SU VE
SUSUZLUK
Elimde bir bardak su
bardak cam, su berrak
dudaklarım yanıyor
susuzluktan. Gözlerimi ve dudaklarımı camın parlaklığında görüyorum. Su
Renksizlik, suda renkten renge giriyor. Su renksiz.. Su berrak,
su renkli, su parlak.. Gölgeler, çizgiler düz ve keskin..
Bardakta su.. Bir umman görüyorum bardakta, dudaklarım yandıkça
susuzluktan.. Bir ırmak, bir çağlıyan..
Renksizlik içinde renklerin ahengi var.. Su, renkler kadar
efsaneli.
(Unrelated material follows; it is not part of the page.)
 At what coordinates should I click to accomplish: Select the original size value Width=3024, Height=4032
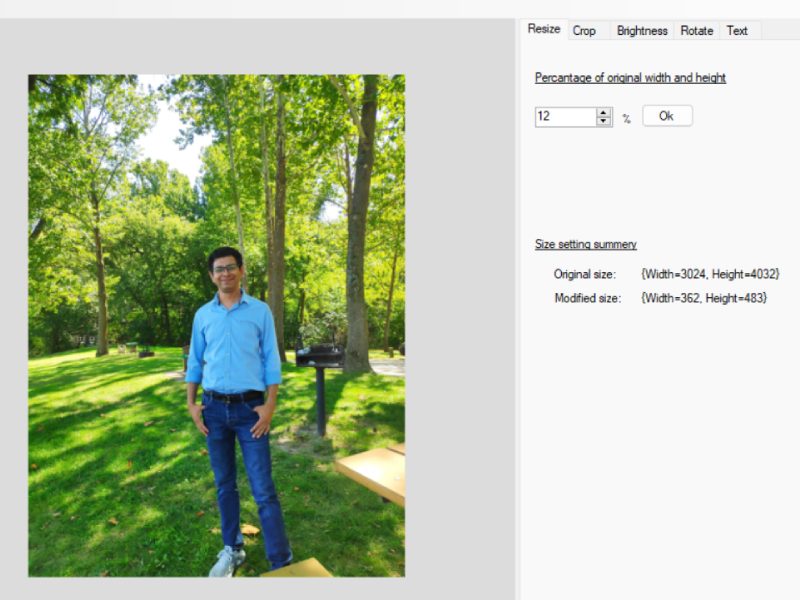(x=709, y=274)
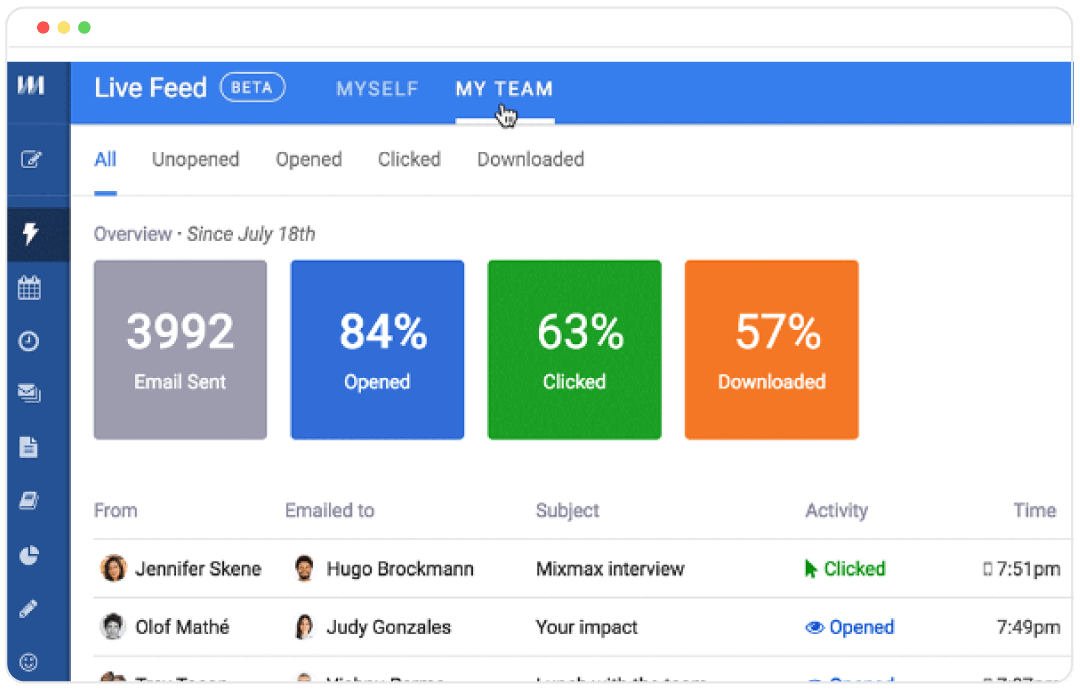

Su, ondokuzuncu asır şairinin seferi kadar hulyalı.. Su, hakikî
sevgilinin kalbi kadar saf, gözlerinin rengi kadar berrak.. Su, rüya kadar
tatlı.. rüya kadar.. rüya.. rüya gibi canlanıyor gözümde su.
Çizgiler kayboluyor. Buğu rengi bir hayâl.. Su canlı bir hayal
oluyor. Cam bardağın parlaklığında bir şahsiyet görüyorum. Susuzluk, suyun ıslak
ve kırmızı dudaklarında kıvranıyor.. Kendi iştiyakımı, hayal olan suyun
hislerinde duyuyorum. Susuzluktan yanan çatlak dudaklarıma onun ıslak ve kırmızı
dudaklarından bir damla hayat aksın diye.
Hayâlî.. içiyorum..
- Dudaklarımda serinlik, damarlarımda alev.. Sinirlerim yanıyor..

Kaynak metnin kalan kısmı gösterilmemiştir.